Jefferies analysts said the H1 revenue and adjusted EBITDA were 3.7% and 7% ahead of consensus estimates. 

The update followed Wednesday’s decision to cut full-year profit and cash flow guidance, citing currency headwinds from a stronger euro against U.S. dollar-pegged currencies and the Korean won.

Delivery Hero now expects adjusted EBITDA of 900 million to 940 million euros, down from its earlier outlook of 975 million to 1,025 million euros. Free cash flow guidance was reduced by about 40% to more than 120 million euros.

The company still anticipates gross merchandise value (GMV) growth at the upper end of its 8% to 10% range for 2025.

"Calling how the equity will respond to the H1 results is difficult," Jefferies analysts said, noting that solid Q2 and H1 numbers, a strong EBITDA beat and improving growth trends are clear positives.

On the downside, the analysts flagged that consensus is about 7% below the company’s downgraded full-year 2025 EBITDA guidance, though they stressed the cut is “solely driven by FX” and should have been anticipated given U.S. dollar moves this year.

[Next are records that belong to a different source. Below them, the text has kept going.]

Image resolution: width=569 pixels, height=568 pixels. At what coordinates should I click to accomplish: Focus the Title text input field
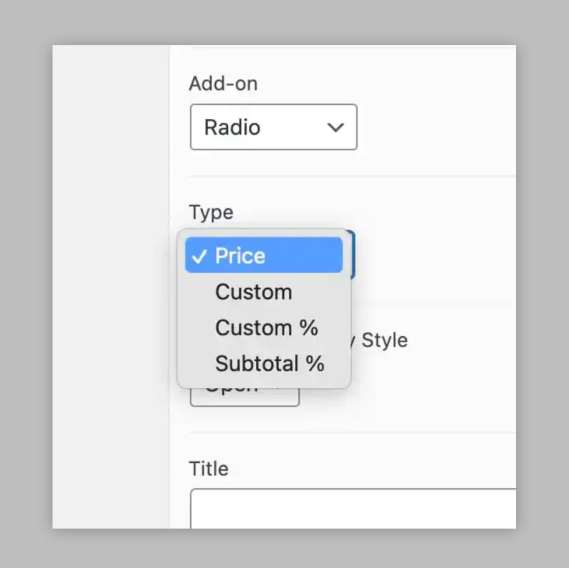tap(353, 508)
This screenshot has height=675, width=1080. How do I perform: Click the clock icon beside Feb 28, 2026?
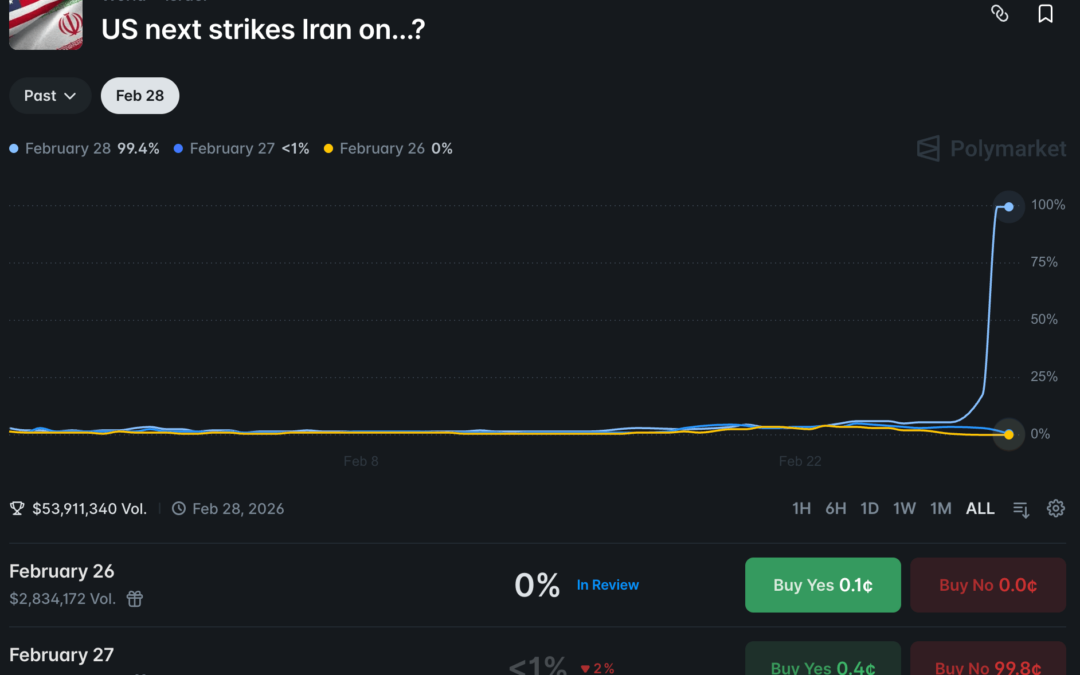179,508
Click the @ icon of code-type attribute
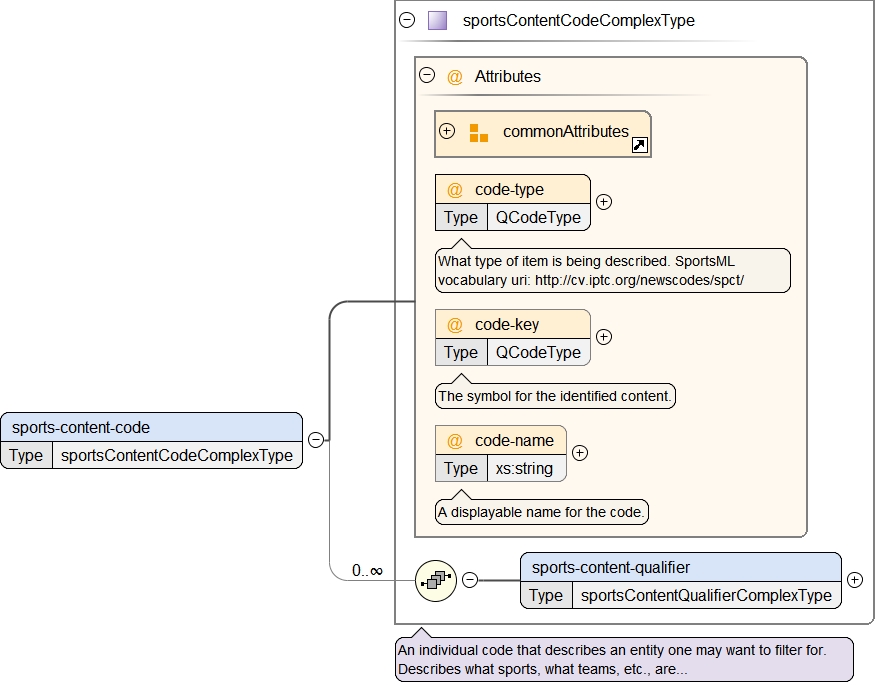 (x=455, y=190)
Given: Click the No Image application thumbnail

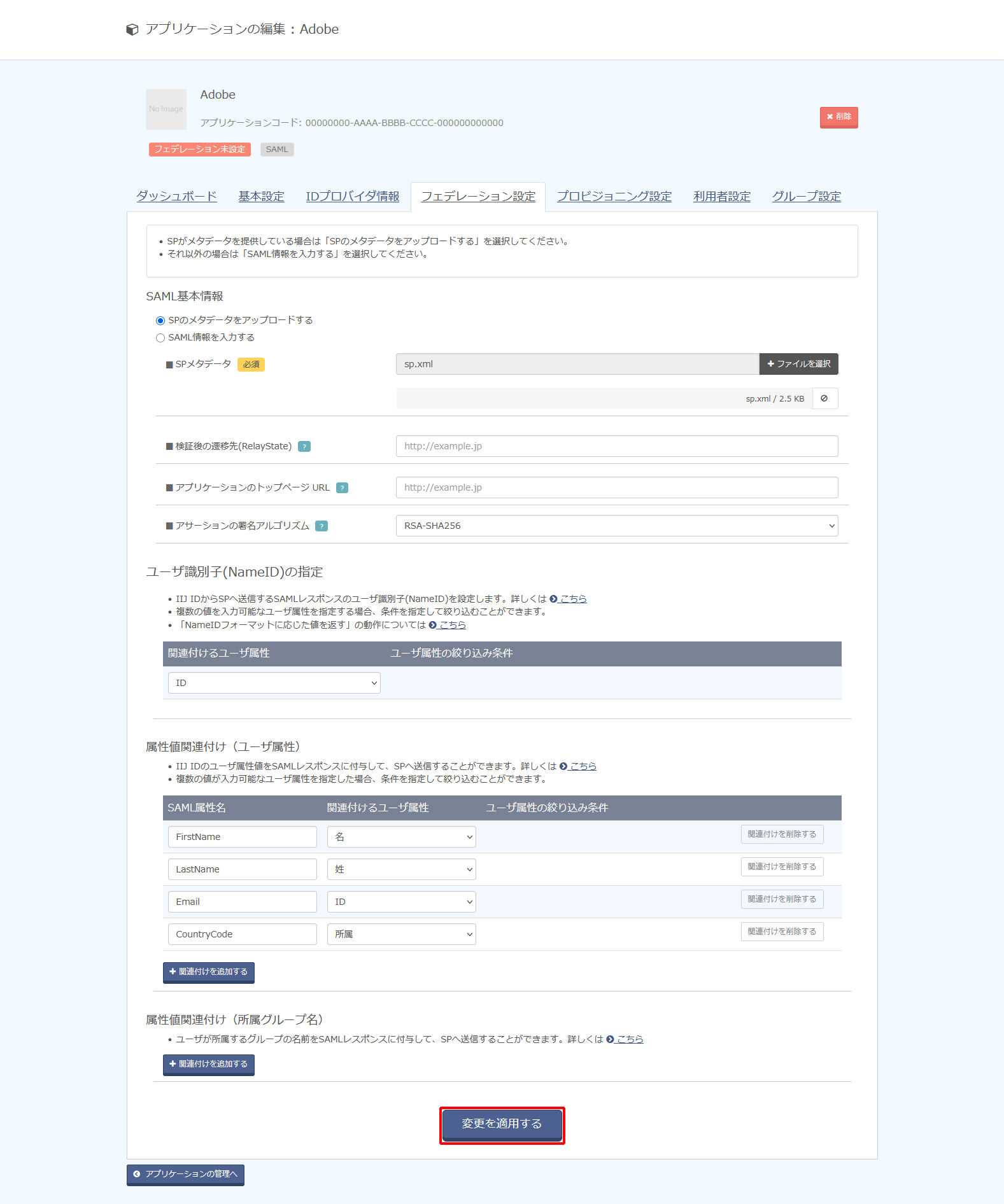Looking at the screenshot, I should [x=166, y=109].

They added that the stock remains most sensitive to developments in South Korea, pointing to local reports suggesting Baemin has been “incredibly active” commercially this summer, consistent with management commentary. 

"For this reason, after some pressure at the open, we would expect to see an overall positive response in the equity today," analysts led by Giles Thorne concluded.

RBC Capital Markets analyst Wassachon (Fon) Udomsilpa said Delivery Hero posted "a mixed set of results," pointing to the slight Q2 GMV miss and the better-than-expected H1 EBITDA.